(Quoted passage Opens)

What does the last of the housewives do?

What I’ve learned about Camping. Part Two. Action.

Most people go camping to commune with nature, wander through the bush, live life in the slow lane. Not if you’re camping with my husband, though. He booked us into every activity Glenworth Valley had to offer. And here’s what I learned.

If you’re a middle aged woman going abseiling for the first time in a long time, the key is to stare at the top of your shoes, no lower. If you’re a small boy, you may need moral support.

If you’re a show off fourteen year old boy, you go down every which way.

Here’s how you remove a bush tick. You kill it first with some strong fluid, as it may be Aerogard Tropical Strength. You then grasp it firmly near the skin on your daughter’s neck an remove it with a firm twisting motion. That’s what Gosford Hospital told me, anyway.

I know diamond pythons are as common as belly buttons north of the Tropic of Capricorn. But they can also be found this far south.

There are about two hundred horses at Glenworth Valley, and I think the Muffet may have ridden or patted all of them. I learned that I really quite like riding. But my legs are entirely the wrong shape. It was a full twenty four hours before I could get them to cooperate again.

(Quoted passage Closes)
(Exercise data Opens)

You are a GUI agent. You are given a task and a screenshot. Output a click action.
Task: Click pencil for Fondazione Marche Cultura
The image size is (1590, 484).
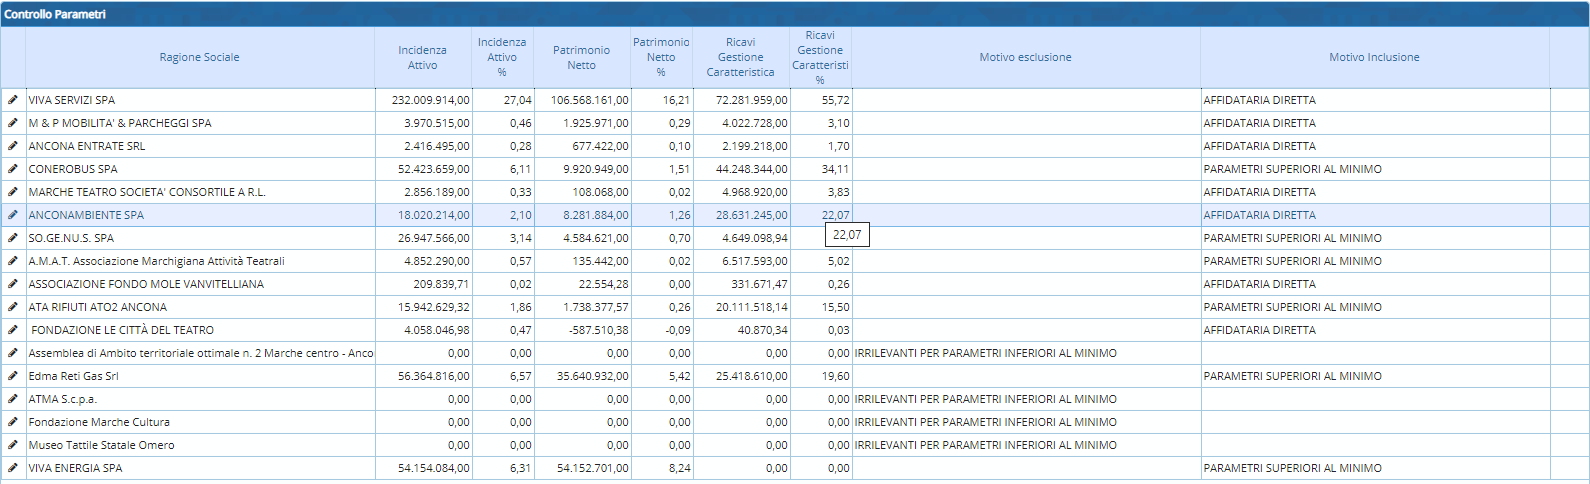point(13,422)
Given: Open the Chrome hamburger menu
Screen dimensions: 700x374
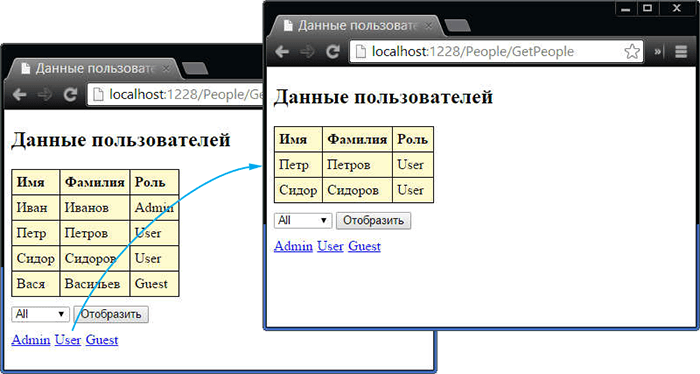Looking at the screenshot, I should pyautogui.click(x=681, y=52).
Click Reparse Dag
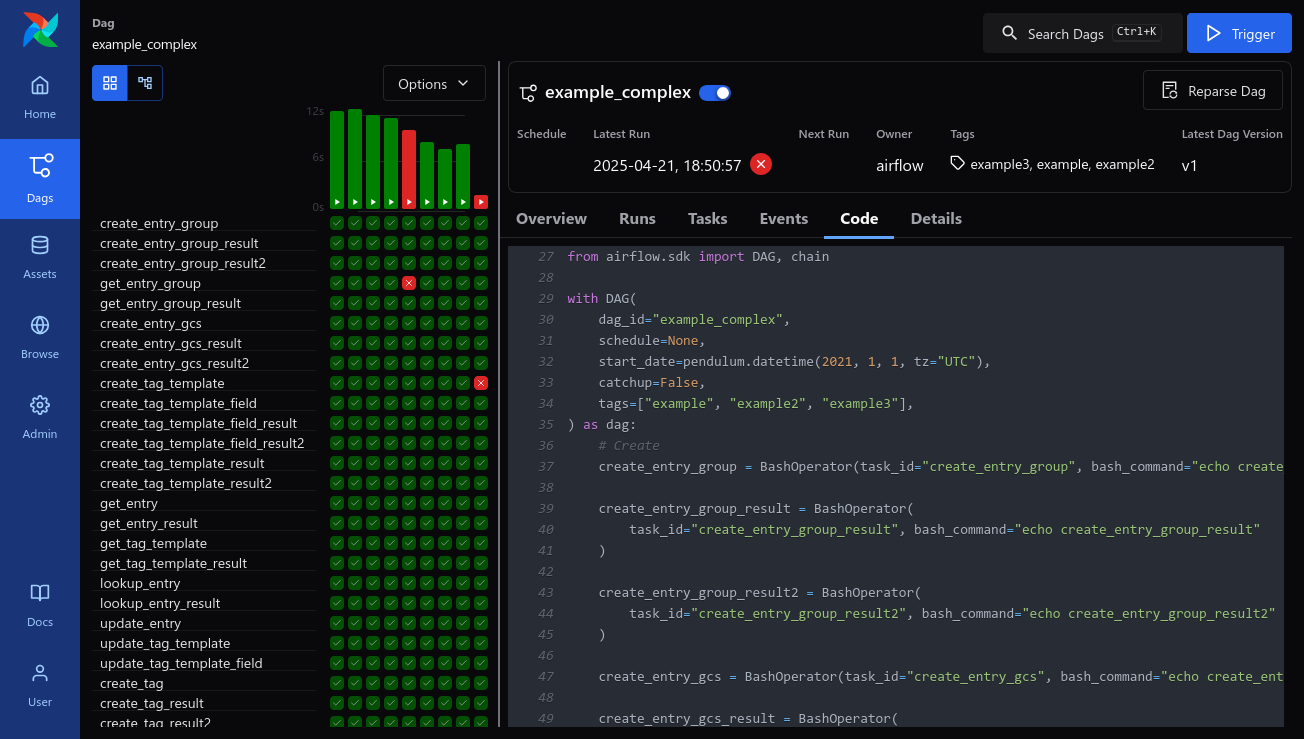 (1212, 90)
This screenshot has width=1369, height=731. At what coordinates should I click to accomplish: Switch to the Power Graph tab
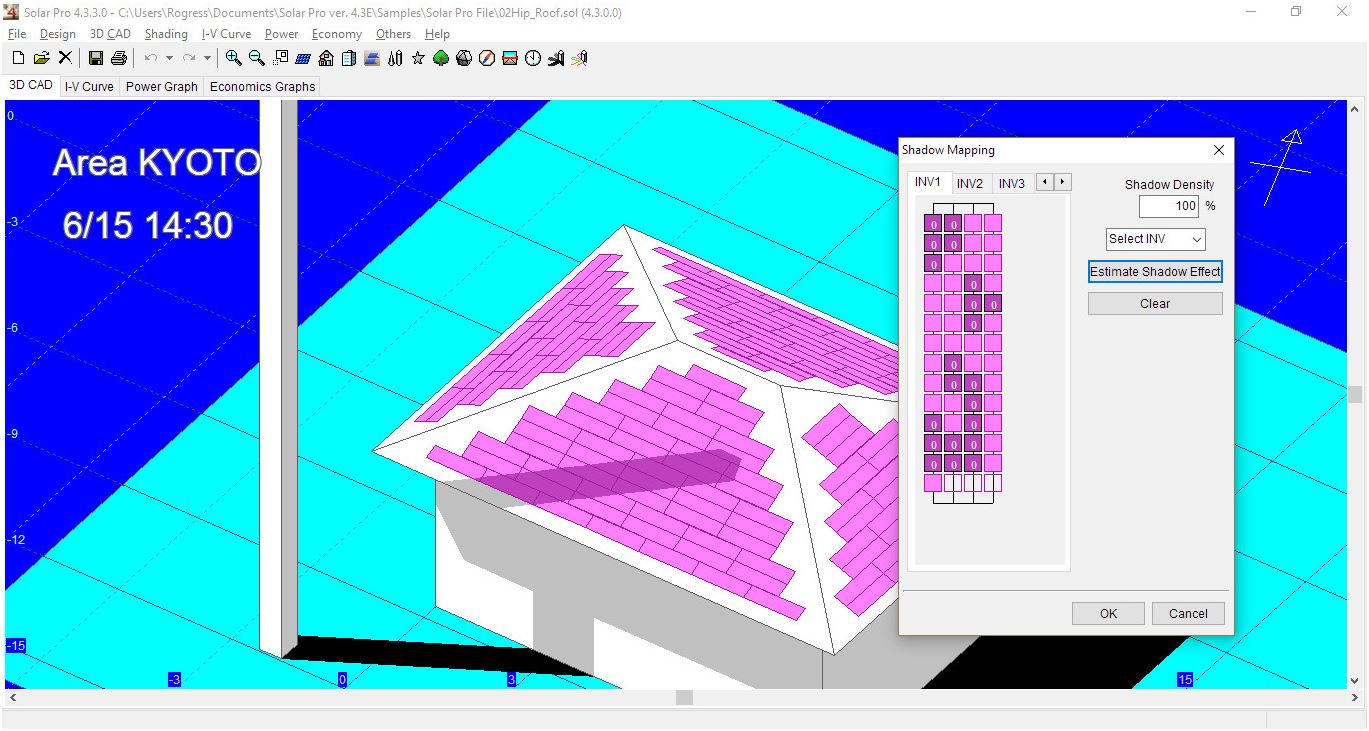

(Exercise data Closes)

### Set of tasks
**A)** Copy the camping post word for word, starting with "If you’re a middle" and going on through "this far south.".
**B)** Write the next part of the camping post, picking up after its final sentence.
The stored items have nothing to do with this.

### Answers to the exercise
**A)**
If you’re a middle aged woman going abseiling for the first time in a long time, the key is to stare at the top of your shoes, no lower. If you’re a small boy, you may need moral support.

If you’re a show off fourteen year old boy, you go down every which way.

Here’s how you remove a bush tick. You kill it first with some strong fluid, as it may be Aerogard Tropical Strength. You then grasp it firmly near the skin on your daughter’s neck an remove it with a firm twisting motion. That’s what Gosford Hospital told me, anyway.

I know diamond pythons are as common as belly buttons north of the Tropic of Capricorn. But they can also be found this far south.

**B)**
If you’re a very small boy, no relation to me, and you ride your tiny bike down a steep slope terminating in a ditch, like this,

you will, much to the horror of onlookers, go over the handlebars and break your bike clean in half. It turns out that one of the little boys in the audience wasn’t crying in sympathy, it was his bike. He was to be seen for the next two days forlornly wheeling the front half of his bike around like a pedal free unicycle. The young trick cyclist was essentially unharmed, you’ll be pleased to know.

The last thing I learned won’t be very surprising. It is that, after a hard day riding and abseiling and feeding people and washing up in a bucket, a glass of aged red served in a plastic cup under a sky full of stars, drunk while reclining on a grassy hillside somewhat dotted with horse pats, tastes mighty fine. Mighty fine.


What I’ve Learned about Camping. Part One. Setting Up.

Contrary to popular belief, it wasn’t my fault we’ve never gone camping. It just that in such an active family we’ve never managed to find a weekend that was completely and totally free of sport. When a long weekend loomed that had been reserved for a family event that was subsequently postponed the time seemed right. Ho for Glenworth Valley.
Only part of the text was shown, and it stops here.